DOCUMENT TEXT:
- - - - - - -

The woman saw that the tree was good for eating and that it was a delight to the eyes and that the tree was desirable as a means to enlightenment and she took of the fruit and she ate; and she gave also to her husband with her and he ate.

Up to this point everything that Adam and Eve had done was in the service of G­D and His creation. Now for the first time, they are into fulfilment of personal desires and quest for knowledge independent of G­D. (It is clearly so for the simple reason that is against the stated Will of G­D.) “Good for eating… delight to the eyes… desirable as a means of enlightenment” – all these phrases clearly point to service of self rather than service of G­D.

Adam and Eve sought wisdom as an end in itself rather than as means to grow in attachment to the Divine. They placed quest for wisdom, above fear of sin.

Paradise was lost, never to be regained until the end of days. And tragically that one Shabbat in Gan Eden, key to ultimate fulfilment, could no longer achieve the longed-for purpose.

 

BUT WAIT …!

Wonder of wonders! The Alm­ghty in His great beneficence has restored to us His gift of Shabbat. At Sinai, when we, Am Yisrael, accepted His Torah, blueprint of Creation – in much more earthly form than in Gan Eden but His Torah nevertheless – the mitsva of Shabbat assumed pride of place at the centre of the Ten Commandments. And Shabbat is me’ein olam haba, a taste of the Gan Eden we had thought we’d lost forever!

- - - - - - -

[Word and element location records]
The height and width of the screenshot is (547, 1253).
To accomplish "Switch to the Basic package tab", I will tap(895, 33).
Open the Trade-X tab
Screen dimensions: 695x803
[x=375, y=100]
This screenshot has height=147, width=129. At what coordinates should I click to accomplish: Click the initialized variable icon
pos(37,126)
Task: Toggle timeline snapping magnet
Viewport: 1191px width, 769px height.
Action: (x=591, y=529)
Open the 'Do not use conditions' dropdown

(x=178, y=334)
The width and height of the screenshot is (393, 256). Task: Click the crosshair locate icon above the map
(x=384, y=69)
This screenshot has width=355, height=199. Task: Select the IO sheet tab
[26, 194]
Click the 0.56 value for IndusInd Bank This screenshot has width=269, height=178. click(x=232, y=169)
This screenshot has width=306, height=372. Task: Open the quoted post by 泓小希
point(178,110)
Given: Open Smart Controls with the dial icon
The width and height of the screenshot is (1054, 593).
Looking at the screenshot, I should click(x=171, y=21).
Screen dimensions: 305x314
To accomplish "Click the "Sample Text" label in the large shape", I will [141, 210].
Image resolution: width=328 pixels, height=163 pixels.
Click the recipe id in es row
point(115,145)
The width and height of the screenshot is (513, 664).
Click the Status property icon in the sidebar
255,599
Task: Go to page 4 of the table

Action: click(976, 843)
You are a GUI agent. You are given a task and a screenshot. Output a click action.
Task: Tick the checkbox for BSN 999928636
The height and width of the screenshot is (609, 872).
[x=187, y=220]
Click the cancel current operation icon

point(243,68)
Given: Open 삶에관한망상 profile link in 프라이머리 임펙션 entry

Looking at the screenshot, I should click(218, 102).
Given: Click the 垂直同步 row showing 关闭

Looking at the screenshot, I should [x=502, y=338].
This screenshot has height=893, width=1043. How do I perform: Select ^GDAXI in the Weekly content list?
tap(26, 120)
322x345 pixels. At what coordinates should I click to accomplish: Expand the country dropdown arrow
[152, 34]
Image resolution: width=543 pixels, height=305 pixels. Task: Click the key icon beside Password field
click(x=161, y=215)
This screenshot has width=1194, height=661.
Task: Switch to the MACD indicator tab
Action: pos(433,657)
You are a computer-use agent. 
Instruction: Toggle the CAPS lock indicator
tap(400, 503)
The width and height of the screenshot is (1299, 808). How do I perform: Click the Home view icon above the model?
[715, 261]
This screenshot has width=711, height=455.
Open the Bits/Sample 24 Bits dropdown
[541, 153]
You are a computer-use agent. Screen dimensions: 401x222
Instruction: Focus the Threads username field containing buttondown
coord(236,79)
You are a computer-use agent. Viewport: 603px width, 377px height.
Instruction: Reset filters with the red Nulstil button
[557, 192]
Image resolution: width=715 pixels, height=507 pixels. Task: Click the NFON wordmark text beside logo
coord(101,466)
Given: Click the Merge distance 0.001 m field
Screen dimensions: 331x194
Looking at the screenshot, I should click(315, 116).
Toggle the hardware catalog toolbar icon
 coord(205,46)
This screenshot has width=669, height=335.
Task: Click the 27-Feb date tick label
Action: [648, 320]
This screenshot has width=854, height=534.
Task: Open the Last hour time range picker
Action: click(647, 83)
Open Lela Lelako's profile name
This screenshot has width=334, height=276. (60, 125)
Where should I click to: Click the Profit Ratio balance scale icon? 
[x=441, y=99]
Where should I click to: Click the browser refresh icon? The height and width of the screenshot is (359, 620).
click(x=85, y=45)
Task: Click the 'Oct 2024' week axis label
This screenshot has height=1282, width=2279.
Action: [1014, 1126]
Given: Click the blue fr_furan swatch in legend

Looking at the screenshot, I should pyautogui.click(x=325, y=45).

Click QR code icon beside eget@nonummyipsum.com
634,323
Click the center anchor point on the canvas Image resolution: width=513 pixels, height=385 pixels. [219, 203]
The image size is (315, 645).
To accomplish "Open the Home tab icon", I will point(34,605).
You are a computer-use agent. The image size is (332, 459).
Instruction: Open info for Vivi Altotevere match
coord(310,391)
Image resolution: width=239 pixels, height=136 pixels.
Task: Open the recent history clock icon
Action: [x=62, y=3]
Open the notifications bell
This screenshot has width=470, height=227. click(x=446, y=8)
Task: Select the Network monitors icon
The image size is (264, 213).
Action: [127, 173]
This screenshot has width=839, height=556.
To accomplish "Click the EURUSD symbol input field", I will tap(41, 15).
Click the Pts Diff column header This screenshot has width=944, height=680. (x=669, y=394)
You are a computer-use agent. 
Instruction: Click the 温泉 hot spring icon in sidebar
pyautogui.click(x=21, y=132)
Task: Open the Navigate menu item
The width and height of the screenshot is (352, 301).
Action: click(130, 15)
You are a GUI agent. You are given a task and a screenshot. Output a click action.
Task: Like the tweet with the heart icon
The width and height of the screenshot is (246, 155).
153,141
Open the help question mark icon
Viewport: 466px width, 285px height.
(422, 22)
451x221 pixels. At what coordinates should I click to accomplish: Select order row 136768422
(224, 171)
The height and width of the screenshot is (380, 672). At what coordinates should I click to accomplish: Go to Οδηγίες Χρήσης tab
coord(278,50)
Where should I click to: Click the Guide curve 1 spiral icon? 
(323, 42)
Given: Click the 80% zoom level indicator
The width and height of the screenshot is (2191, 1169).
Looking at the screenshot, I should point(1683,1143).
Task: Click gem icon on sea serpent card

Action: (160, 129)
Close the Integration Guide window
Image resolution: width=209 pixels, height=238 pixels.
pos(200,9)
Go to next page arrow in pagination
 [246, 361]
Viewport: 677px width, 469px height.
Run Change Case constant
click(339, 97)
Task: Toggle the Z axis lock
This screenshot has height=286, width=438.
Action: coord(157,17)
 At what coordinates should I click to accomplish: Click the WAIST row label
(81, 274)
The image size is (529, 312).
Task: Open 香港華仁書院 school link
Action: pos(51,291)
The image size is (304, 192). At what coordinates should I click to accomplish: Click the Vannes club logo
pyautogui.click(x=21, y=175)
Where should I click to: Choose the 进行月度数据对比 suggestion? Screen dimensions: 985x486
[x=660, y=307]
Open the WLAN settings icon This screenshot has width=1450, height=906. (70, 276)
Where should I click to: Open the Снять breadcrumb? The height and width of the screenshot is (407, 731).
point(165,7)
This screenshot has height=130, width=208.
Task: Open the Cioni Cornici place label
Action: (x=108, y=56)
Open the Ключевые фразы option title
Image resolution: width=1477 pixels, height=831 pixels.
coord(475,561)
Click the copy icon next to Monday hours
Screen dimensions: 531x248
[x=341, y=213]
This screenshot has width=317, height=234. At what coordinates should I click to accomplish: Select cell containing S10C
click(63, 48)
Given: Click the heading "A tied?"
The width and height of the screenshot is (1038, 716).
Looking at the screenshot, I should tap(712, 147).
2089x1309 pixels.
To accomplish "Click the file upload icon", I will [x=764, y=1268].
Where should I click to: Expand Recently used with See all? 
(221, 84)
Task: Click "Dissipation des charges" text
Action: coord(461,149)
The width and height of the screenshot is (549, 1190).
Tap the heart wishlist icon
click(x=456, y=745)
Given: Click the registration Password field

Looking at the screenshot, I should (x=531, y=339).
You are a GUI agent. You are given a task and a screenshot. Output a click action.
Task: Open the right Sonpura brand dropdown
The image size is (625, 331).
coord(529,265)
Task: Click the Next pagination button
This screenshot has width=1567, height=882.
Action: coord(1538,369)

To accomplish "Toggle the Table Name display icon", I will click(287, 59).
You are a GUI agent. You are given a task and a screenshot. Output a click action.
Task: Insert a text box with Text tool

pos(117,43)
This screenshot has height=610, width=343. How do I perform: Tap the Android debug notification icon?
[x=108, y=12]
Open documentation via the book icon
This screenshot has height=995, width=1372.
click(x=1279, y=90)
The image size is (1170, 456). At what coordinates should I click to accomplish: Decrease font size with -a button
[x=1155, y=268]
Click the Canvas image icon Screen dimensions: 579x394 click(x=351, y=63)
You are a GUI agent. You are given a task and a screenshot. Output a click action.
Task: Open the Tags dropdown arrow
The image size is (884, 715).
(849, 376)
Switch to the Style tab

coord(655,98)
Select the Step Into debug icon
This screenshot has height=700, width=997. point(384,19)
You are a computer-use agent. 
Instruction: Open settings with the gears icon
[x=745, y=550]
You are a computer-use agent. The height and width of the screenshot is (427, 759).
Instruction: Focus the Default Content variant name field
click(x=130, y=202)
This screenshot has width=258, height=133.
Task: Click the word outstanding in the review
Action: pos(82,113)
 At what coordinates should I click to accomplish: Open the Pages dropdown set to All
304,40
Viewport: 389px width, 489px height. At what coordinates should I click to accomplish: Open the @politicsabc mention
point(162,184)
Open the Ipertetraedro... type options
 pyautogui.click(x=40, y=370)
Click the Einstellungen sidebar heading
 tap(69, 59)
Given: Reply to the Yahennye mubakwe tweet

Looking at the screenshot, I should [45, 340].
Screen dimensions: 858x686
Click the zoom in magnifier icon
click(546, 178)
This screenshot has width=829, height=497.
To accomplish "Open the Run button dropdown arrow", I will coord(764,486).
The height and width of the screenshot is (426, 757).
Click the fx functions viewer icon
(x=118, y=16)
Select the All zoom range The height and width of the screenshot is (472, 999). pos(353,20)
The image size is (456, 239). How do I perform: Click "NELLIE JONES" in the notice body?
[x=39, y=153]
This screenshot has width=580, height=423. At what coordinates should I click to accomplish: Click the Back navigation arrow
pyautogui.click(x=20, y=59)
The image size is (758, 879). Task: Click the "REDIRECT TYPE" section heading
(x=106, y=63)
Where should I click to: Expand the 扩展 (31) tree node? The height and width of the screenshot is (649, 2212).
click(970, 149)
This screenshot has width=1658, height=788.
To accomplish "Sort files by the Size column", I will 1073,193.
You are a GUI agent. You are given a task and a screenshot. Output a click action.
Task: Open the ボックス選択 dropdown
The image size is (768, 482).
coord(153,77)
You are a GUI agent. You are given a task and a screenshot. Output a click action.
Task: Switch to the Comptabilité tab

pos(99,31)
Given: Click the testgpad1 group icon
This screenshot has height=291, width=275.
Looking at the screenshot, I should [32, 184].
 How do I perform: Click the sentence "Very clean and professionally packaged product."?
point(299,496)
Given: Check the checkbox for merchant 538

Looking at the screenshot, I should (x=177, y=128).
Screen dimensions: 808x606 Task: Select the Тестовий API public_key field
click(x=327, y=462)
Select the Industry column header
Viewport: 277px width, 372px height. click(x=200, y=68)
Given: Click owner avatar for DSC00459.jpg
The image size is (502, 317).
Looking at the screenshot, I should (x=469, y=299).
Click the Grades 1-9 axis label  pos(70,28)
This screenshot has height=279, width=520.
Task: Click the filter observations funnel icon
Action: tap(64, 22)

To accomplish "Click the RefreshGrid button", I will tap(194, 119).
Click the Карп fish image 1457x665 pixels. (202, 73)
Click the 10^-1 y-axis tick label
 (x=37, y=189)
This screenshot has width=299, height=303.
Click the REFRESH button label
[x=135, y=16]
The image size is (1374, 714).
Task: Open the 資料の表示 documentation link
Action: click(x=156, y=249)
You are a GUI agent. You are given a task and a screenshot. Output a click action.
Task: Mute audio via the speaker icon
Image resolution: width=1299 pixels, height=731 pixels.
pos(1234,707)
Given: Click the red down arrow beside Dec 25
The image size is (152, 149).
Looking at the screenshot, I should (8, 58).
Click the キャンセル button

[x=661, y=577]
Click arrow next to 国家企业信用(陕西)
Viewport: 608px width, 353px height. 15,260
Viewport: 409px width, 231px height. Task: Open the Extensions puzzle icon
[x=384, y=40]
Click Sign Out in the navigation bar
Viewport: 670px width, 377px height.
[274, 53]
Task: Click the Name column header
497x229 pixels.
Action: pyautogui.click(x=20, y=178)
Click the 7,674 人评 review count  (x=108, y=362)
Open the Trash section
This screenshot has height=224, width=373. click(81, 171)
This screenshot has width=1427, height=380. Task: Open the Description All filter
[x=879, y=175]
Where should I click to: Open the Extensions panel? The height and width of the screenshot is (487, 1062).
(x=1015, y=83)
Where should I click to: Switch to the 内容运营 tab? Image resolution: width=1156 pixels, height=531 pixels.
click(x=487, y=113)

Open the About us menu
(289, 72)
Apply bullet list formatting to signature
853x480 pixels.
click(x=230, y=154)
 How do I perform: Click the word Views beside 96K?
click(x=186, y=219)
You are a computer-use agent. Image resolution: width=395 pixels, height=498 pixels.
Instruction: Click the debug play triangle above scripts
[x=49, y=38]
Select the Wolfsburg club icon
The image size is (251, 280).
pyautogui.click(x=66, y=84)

- - - - - - -

WHAT IS BEING ASKED: Please list every quality the woman saw in the tree, according to the opening sentence of the text about Gan Eden and Shabbat.

EXPECTED ANSWER:
- Good for eating
- A delight to the eyes
- Desirable as a means to enlightenment